The problem: Please work out how many lines below contain the word "next", and reply with only that number.

Recorded data:
════════════════
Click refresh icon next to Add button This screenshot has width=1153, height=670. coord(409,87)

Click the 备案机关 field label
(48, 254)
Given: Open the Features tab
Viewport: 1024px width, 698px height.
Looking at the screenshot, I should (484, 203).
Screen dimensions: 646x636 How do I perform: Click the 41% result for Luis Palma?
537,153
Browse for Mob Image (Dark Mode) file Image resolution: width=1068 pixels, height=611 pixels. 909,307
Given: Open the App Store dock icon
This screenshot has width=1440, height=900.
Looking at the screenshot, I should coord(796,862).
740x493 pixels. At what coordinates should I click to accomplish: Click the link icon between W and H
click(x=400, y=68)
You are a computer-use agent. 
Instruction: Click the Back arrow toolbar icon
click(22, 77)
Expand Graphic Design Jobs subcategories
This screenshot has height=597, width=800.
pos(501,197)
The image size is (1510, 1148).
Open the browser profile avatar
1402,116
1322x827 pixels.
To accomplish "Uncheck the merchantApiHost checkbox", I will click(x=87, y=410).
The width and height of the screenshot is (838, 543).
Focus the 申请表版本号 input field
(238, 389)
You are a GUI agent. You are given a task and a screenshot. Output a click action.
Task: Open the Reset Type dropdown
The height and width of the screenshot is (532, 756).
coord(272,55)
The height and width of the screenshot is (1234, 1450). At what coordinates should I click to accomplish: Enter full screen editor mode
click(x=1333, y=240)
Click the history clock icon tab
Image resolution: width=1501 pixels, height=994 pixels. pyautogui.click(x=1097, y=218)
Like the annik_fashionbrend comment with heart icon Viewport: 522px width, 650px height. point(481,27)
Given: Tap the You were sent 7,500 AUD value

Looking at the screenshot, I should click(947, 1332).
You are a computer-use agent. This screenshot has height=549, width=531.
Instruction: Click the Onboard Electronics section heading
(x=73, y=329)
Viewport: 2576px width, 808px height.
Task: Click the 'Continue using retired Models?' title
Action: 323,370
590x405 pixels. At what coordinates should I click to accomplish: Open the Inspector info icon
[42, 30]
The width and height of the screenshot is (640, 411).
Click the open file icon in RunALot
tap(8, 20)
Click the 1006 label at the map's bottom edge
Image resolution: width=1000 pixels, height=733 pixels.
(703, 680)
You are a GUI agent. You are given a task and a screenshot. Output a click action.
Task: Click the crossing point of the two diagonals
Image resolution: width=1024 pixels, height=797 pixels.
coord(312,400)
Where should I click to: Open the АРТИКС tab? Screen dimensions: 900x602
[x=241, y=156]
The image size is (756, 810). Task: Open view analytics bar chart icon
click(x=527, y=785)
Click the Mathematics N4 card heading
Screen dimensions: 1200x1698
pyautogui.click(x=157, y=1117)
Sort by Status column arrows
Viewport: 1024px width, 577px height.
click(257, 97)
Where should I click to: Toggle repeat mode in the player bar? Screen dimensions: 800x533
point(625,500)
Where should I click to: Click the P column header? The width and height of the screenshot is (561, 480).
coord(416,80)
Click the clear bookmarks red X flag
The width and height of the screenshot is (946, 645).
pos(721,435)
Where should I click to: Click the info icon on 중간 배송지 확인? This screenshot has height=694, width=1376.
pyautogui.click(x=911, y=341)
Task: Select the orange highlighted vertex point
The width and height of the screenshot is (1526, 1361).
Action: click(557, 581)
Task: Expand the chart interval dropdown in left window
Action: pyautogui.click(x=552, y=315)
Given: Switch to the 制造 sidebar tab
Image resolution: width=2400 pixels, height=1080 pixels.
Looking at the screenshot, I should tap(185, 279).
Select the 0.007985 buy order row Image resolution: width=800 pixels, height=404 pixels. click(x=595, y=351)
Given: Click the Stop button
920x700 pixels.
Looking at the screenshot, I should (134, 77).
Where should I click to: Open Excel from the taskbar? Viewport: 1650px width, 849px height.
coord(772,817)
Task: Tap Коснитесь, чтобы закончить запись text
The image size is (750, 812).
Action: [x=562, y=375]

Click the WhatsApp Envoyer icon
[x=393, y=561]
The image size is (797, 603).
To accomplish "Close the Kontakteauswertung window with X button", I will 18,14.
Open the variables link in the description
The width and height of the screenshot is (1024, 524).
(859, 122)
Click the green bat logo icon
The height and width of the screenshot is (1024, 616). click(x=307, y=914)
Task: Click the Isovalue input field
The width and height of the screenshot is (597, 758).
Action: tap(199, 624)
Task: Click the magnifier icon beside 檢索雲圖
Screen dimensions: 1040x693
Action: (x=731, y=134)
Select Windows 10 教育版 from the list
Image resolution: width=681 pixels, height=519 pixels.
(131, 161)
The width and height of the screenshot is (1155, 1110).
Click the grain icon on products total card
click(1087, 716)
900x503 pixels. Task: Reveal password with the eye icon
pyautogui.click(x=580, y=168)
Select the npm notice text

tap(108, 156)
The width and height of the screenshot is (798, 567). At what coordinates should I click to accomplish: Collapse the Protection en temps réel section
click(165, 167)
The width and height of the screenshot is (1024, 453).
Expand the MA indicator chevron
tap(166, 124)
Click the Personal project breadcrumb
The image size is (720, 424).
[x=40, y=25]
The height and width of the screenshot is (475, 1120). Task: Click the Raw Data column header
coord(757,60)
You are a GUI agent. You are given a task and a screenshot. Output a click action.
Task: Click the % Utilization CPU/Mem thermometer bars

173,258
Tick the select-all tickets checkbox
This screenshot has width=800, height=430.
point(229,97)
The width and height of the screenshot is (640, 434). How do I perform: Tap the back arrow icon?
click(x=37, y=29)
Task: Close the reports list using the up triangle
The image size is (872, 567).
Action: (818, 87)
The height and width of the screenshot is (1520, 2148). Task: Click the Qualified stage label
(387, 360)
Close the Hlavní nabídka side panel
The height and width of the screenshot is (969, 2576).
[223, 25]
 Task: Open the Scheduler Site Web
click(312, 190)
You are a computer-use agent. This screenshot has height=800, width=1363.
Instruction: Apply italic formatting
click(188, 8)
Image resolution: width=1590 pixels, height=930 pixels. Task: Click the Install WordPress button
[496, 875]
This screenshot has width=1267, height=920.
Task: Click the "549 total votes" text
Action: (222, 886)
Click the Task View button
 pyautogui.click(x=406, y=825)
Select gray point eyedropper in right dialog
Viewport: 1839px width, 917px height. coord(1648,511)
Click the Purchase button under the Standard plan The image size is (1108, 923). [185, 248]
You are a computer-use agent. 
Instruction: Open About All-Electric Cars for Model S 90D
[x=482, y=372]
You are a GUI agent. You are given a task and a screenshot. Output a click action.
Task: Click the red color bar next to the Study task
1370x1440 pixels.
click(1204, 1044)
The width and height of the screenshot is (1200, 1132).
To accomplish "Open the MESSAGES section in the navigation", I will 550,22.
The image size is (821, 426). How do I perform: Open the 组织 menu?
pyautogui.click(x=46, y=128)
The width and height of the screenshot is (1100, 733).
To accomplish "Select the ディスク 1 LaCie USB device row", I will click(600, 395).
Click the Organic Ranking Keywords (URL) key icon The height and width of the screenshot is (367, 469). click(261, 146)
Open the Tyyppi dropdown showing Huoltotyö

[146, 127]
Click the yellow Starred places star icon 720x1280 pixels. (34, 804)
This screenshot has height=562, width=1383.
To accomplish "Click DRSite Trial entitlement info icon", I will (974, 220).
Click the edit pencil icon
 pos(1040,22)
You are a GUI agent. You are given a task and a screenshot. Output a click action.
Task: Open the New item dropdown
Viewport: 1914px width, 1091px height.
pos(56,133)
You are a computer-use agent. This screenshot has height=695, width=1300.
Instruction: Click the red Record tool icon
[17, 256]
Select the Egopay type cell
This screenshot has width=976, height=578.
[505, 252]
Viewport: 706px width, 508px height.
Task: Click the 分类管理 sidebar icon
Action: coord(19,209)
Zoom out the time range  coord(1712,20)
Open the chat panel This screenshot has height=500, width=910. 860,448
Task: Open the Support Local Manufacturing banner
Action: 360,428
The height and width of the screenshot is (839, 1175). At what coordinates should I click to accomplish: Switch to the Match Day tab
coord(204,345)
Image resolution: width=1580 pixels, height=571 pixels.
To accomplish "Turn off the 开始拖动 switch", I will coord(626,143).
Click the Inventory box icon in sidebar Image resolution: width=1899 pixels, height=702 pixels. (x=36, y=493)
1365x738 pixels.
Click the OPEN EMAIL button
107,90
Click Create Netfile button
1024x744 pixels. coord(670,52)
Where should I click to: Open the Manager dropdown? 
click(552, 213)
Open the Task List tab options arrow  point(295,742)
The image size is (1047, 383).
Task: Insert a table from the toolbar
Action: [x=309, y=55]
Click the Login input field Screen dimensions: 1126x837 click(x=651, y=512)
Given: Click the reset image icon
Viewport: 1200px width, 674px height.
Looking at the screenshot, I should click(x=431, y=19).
════════════════
Written answer: 2